James Snell

Germany’s missteps in Ukraine have left Scholz fighting for his political life

German Chancellor Olaf Scholz [Getty]

Difficult though it may be to believe, there is chaos at the top of the German government over its mishandling of the war in Ukraine. Germany’s defence minister, Christine Lambrecht of the Social Democratic party, has quit her post after the most extraordinary series of unforced errors. 

The war has brought all of this to a head. It has exposed Europe’s lax security and complacency. But German defence has been in a league of its own for many years. Over the course of the war, there has been no end to the amount of troubling information that has emerged.   

German authorities so underrated the chance of war, the country’s intelligence chief was trapped in Ukraine when the war started and had to be evacuated by special forces, while the head of Germany’s cybersecurity had such close ties to Russia that he had to be fired. At least one Russian spy was well-placed in the German defence establishment (a spy whom German authorities did not find – and had to be told about by an ally).  

The entire governing class from the Angela Merkel era remains absolutely unrepentant about their decades-long appeasement of Vladimir Putin’s Russia (including a revisionist reading of Neville Chamberlain from Merkel herself). And Germany’s defence industrial base has been found to be completely on the floor: it’s unprepared to defend the nation, let alone Europe. 

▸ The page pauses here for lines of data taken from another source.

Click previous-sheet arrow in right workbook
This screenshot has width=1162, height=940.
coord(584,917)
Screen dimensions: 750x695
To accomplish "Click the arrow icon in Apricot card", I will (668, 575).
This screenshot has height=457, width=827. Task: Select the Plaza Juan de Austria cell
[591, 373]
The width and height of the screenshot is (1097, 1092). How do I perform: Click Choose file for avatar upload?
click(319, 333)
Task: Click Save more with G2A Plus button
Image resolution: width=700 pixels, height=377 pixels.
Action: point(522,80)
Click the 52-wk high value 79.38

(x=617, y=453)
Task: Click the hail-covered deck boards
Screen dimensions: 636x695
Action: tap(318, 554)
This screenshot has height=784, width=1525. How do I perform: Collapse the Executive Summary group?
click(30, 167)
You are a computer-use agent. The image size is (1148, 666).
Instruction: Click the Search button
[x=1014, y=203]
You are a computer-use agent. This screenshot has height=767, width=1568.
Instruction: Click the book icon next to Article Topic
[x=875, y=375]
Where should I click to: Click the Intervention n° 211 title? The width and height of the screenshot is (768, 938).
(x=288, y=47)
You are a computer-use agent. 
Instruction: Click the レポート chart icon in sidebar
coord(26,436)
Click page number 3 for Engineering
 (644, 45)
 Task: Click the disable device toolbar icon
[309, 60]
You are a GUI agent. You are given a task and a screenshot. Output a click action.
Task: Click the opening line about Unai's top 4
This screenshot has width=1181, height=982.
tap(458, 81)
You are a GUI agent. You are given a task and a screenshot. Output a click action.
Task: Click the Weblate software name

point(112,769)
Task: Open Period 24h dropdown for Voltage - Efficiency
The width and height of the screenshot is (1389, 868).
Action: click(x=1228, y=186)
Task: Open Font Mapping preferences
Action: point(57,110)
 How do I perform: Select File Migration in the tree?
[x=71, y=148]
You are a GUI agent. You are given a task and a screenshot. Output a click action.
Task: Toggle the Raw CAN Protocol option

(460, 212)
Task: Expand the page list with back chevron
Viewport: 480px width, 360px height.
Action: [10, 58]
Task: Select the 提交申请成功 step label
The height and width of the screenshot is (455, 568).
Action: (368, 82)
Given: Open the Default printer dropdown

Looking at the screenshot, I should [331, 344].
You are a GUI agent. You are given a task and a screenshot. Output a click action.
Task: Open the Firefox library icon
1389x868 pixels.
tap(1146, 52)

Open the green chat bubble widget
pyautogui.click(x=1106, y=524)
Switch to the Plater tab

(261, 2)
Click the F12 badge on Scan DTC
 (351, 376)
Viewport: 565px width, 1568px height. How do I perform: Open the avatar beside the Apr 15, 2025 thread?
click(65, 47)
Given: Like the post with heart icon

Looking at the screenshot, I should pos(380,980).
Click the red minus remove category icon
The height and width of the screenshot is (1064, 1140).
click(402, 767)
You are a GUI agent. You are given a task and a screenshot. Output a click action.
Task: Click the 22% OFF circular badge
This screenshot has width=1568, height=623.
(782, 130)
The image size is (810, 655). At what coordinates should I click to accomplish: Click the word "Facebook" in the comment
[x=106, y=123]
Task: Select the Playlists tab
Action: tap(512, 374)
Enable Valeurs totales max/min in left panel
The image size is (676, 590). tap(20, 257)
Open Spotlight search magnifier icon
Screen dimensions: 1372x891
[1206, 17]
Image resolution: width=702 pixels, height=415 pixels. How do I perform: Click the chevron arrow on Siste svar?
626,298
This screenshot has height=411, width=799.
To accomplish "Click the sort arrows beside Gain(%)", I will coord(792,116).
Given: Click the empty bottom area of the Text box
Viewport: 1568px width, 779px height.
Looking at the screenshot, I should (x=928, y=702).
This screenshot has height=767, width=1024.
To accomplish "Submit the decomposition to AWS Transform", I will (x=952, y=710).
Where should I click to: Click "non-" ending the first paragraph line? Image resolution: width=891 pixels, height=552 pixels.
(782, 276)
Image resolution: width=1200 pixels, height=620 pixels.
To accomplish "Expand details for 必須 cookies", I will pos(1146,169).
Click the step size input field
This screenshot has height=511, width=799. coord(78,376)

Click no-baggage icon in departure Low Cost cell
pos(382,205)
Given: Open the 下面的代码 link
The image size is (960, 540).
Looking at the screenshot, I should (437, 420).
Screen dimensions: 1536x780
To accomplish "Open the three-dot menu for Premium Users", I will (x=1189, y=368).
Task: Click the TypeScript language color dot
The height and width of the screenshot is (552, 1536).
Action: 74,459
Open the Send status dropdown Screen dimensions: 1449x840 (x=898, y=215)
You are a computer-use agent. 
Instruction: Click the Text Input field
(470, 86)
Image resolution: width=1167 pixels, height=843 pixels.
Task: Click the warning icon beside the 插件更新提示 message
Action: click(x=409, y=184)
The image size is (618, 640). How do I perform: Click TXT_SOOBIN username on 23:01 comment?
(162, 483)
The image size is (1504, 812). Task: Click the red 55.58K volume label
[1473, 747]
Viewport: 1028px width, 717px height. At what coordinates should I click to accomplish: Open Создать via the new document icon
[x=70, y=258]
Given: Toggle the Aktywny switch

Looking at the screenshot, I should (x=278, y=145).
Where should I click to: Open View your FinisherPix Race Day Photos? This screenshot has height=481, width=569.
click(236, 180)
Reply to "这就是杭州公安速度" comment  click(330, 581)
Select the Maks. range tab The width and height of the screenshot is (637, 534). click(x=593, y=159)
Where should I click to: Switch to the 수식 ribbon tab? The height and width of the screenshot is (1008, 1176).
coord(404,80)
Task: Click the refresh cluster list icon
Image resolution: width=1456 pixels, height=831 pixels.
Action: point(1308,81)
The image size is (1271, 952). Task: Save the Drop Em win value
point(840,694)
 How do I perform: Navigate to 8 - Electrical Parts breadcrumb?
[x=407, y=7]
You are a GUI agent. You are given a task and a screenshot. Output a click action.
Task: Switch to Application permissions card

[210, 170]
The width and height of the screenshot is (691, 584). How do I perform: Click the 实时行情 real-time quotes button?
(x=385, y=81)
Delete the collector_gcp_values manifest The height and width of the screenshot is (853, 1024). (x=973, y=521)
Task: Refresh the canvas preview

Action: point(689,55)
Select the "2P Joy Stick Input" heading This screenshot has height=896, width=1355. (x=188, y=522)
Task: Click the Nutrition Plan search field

Germany announced a 100 billion euro increase in defence spending at the beginning of last year. Yet increasingly, media analysts can’t seem to find this money in anything practical that has been done since then. The German armed forces remain bureaucratic, small and underequipped; procurement is still a nightmare.  

And that’s just on the security side of things. The politics is even worse. German Chancellor Olaf Scholz has been pushed into every good decision he has (eventually) made.  

German Chancellor Olaf Scholz has been pushed into every good decision he has (eventually) made

First, he said, there were no tanks to give Ukraine.